Collected data:
··········

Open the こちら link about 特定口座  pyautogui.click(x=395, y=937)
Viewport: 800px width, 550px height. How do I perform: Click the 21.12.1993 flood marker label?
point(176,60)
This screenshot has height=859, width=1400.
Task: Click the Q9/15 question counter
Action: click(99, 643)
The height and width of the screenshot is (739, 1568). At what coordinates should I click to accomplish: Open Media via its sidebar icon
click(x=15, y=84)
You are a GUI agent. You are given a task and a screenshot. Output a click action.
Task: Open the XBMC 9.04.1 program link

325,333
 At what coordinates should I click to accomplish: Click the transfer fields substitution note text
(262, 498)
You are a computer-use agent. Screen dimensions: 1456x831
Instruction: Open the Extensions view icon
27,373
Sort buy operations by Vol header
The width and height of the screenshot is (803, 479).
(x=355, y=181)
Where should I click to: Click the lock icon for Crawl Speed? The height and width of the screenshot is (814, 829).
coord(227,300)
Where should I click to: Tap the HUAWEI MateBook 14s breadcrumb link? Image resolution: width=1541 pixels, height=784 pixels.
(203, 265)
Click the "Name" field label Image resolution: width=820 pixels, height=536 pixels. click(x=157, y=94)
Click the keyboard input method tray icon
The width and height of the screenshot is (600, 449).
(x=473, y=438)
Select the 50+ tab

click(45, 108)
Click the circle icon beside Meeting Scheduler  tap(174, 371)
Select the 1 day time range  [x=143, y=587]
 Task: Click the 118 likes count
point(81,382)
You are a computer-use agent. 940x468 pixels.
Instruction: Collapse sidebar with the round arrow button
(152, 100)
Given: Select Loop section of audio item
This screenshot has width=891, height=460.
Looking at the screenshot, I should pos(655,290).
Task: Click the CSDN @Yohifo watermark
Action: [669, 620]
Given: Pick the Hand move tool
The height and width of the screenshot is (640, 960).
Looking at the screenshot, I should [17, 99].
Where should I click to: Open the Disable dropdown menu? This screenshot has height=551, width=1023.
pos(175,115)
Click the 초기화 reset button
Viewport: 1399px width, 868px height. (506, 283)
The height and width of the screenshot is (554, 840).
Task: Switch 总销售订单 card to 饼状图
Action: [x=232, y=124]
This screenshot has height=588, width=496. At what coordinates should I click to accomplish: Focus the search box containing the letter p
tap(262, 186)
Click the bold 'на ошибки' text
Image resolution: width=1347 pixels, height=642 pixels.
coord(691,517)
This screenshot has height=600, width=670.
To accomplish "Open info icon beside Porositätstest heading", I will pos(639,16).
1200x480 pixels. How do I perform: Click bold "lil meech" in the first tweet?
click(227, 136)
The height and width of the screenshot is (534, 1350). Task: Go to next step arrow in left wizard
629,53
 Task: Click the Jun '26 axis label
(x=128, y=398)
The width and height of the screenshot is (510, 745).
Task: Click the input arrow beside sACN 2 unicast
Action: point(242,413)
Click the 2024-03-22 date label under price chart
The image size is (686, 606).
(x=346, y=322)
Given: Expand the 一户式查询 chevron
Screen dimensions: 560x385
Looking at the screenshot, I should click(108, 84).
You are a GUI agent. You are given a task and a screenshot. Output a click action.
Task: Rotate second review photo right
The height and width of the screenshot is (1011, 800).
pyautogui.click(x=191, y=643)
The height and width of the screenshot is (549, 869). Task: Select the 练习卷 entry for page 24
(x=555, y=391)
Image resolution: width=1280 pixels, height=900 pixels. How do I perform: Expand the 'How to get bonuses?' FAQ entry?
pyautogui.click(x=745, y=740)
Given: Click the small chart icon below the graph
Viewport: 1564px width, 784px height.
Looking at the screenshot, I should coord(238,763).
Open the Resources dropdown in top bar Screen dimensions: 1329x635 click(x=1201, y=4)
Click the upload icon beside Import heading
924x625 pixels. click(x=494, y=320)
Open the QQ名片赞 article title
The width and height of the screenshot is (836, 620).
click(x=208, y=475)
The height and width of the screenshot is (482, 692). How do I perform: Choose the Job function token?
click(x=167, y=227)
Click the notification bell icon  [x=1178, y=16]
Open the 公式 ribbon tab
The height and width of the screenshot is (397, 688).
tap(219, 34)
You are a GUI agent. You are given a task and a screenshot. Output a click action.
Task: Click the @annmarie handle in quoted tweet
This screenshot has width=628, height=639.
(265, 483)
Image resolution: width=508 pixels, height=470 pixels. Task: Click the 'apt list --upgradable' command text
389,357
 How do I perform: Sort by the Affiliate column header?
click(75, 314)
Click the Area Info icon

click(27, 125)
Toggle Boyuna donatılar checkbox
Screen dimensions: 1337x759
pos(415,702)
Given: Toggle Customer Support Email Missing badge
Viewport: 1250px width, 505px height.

··········

Output the full set of entries exactly as they were given.

Open the こちら link about 特定口座  pyautogui.click(x=395, y=937)
Viewport: 800px width, 550px height. How do I perform: Click the 21.12.1993 flood marker label?
point(176,60)
This screenshot has height=859, width=1400.
Task: Click the Q9/15 question counter
Action: click(99, 643)
The height and width of the screenshot is (739, 1568). At what coordinates should I click to accomplish: Open Media via its sidebar icon
click(x=15, y=84)
You are a GUI agent. You are given a task and a screenshot. Output a click action.
Task: Open the XBMC 9.04.1 program link

325,333
 At what coordinates should I click to accomplish: Click the transfer fields substitution note text
(262, 498)
You are a computer-use agent. Screen dimensions: 1456x831
Instruction: Open the Extensions view icon
27,373
Sort buy operations by Vol header
The width and height of the screenshot is (803, 479).
(x=355, y=181)
Where should I click to: Click the lock icon for Crawl Speed? The height and width of the screenshot is (814, 829).
coord(227,300)
Where should I click to: Tap the HUAWEI MateBook 14s breadcrumb link? Image resolution: width=1541 pixels, height=784 pixels.
(203, 265)
Click the "Name" field label Image resolution: width=820 pixels, height=536 pixels. click(x=157, y=94)
Click the keyboard input method tray icon
The width and height of the screenshot is (600, 449).
(x=473, y=438)
Select the 50+ tab

click(45, 108)
Click the circle icon beside Meeting Scheduler  tap(174, 371)
Select the 1 day time range  [x=143, y=587]
 Task: Click the 118 likes count
point(81,382)
You are a computer-use agent. 940x468 pixels.
Instruction: Collapse sidebar with the round arrow button
(152, 100)
Given: Select Loop section of audio item
This screenshot has width=891, height=460.
Looking at the screenshot, I should pos(655,290).
Task: Click the CSDN @Yohifo watermark
Action: [669, 620]
Given: Pick the Hand move tool
The height and width of the screenshot is (640, 960).
Looking at the screenshot, I should [17, 99].
Where should I click to: Open the Disable dropdown menu? This screenshot has height=551, width=1023.
pos(175,115)
Click the 초기화 reset button
Viewport: 1399px width, 868px height. (506, 283)
The height and width of the screenshot is (554, 840).
Task: Switch 总销售订单 card to 饼状图
Action: [x=232, y=124]
This screenshot has height=588, width=496. At what coordinates should I click to accomplish: Focus the search box containing the letter p
tap(262, 186)
Click the bold 'на ошибки' text
Image resolution: width=1347 pixels, height=642 pixels.
coord(691,517)
This screenshot has height=600, width=670.
To accomplish "Open info icon beside Porositätstest heading", I will pos(639,16).
1200x480 pixels. How do I perform: Click bold "lil meech" in the first tweet?
click(227, 136)
The height and width of the screenshot is (534, 1350). Task: Go to next step arrow in left wizard
629,53
 Task: Click the Jun '26 axis label
(x=128, y=398)
The width and height of the screenshot is (510, 745).
Task: Click the input arrow beside sACN 2 unicast
Action: point(242,413)
Click the 2024-03-22 date label under price chart
The image size is (686, 606).
(x=346, y=322)
Given: Expand the 一户式查询 chevron
Screen dimensions: 560x385
Looking at the screenshot, I should click(108, 84).
You are a GUI agent. You are given a task and a screenshot. Output a click action.
Task: Rotate second review photo right
The height and width of the screenshot is (1011, 800).
pyautogui.click(x=191, y=643)
The height and width of the screenshot is (549, 869). Task: Select the 练习卷 entry for page 24
(x=555, y=391)
Image resolution: width=1280 pixels, height=900 pixels. How do I perform: Expand the 'How to get bonuses?' FAQ entry?
pyautogui.click(x=745, y=740)
Given: Click the small chart icon below the graph
Viewport: 1564px width, 784px height.
Looking at the screenshot, I should coord(238,763).
Open the Resources dropdown in top bar Screen dimensions: 1329x635 click(x=1201, y=4)
Click the upload icon beside Import heading
924x625 pixels. click(x=494, y=320)
Open the QQ名片赞 article title
The width and height of the screenshot is (836, 620).
click(x=208, y=475)
The height and width of the screenshot is (482, 692). How do I perform: Choose the Job function token?
click(x=167, y=227)
Click the notification bell icon  [x=1178, y=16]
Open the 公式 ribbon tab
The height and width of the screenshot is (397, 688).
tap(219, 34)
You are a GUI agent. You are given a task and a screenshot. Output a click action.
Task: Click the @annmarie handle in quoted tweet
This screenshot has width=628, height=639.
(265, 483)
Image resolution: width=508 pixels, height=470 pixels. Task: Click the 'apt list --upgradable' command text
389,357
 How do I perform: Sort by the Affiliate column header?
click(75, 314)
Click the Area Info icon

click(27, 125)
Toggle Boyuna donatılar checkbox
Screen dimensions: 1337x759
pos(415,702)
Given: Toggle Customer Support Email Missing badge
Viewport: 1250px width, 505px height.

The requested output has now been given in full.